To chech the file, write:

ls -l tools/mt/apertium/*.gz

If everything went well, you have new .gz files in the apertium folder.

Compiling Bokmål (for sme-nob, sma-nob, smj-nob)

For Bokmål, we do not use the Giellatekno version, but the one on Apertium github, for nob:

In the apertium-nob folder do:

make -j

Compiling the MT program itself

All language pairs (also the Giellatekno/Divvun ones, e.g. sme-sma) are stored on Apertium github:

For each language pair you must, in the folder of the language pair, set up a pointer to the respective languages:

For sme-sma (pairs with two giella languages), do this in the Apertium folder, e.g. apertium-sme-sma:

./autogen.sh --with-lang1=/path/to/giellatekno/langs/sme/tools/mt/apertium --with-lang2=/path/to/giellatekno/langs/sma/tools/mt/apertium
make -j

For pairs with one Apertium language, e.g. sme-nob, do this in apertium-sme-nob:

./autogen.sh --with-lang1=/path/to/giellatekno/langs/sme/tools/mt/apertium --with-lang2=/path/to/apertium-nob
make -j

The command to test that everything is ok is, in each folder:

echo ja | apertium -d. sme-nob
echo ja | apertium -d. sme-sma

In case of trouble

cg compiler version mismatch

You may get this type of error message:

$ echo ja | apertium -d . fin-est
Error: Grammar revision is 9705, but this loader requires 10043 or later!

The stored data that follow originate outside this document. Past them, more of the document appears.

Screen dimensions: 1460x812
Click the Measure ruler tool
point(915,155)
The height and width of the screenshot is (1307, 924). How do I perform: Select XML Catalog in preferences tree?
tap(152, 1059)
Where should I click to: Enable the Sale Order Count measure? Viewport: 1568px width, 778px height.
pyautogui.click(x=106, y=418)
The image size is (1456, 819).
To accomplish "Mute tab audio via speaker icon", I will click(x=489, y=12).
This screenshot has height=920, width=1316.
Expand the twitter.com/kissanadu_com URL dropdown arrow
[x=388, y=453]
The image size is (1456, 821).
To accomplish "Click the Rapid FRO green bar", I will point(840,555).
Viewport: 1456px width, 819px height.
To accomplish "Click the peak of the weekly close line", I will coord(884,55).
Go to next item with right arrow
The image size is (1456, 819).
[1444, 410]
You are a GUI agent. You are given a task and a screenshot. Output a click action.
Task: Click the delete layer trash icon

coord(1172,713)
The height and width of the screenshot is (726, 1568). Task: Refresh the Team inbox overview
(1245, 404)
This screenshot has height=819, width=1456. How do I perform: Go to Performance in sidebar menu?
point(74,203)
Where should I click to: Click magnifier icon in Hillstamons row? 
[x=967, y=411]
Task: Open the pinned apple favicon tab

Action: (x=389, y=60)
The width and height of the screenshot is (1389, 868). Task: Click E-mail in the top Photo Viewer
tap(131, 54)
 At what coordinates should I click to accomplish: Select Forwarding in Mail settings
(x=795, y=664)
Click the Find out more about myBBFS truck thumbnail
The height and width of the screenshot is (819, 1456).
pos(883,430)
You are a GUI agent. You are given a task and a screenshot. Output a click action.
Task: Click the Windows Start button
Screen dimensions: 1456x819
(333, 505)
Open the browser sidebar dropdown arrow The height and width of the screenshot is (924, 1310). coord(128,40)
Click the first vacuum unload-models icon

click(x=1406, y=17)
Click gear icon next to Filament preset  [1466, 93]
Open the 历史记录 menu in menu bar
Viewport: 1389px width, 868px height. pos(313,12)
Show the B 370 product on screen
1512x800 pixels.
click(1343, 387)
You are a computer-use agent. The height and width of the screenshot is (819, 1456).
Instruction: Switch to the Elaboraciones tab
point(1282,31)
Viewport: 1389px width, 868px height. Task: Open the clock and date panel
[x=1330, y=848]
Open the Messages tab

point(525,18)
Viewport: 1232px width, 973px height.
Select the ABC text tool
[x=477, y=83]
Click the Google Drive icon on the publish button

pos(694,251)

Now, you may have an old vislcg3 / cg-proc compiler. Test that:

vislcg3 --version
cg-proc --version

If the number you get ( is lower than the error message requires, you should update vislcg3. It may be, however, that the version number is ok but you still get the error message. In that case, you have old binary files although you have updated your compeler. In that case,

  • in the apertium-LANG1-LANG2 folder, write make clean
  • in the $GTHOME/langs/LANG/ folder, delete the tools/mt/apertium/*.gz files

Thereafter, repeat the installation procedure.


... to be written, when reported.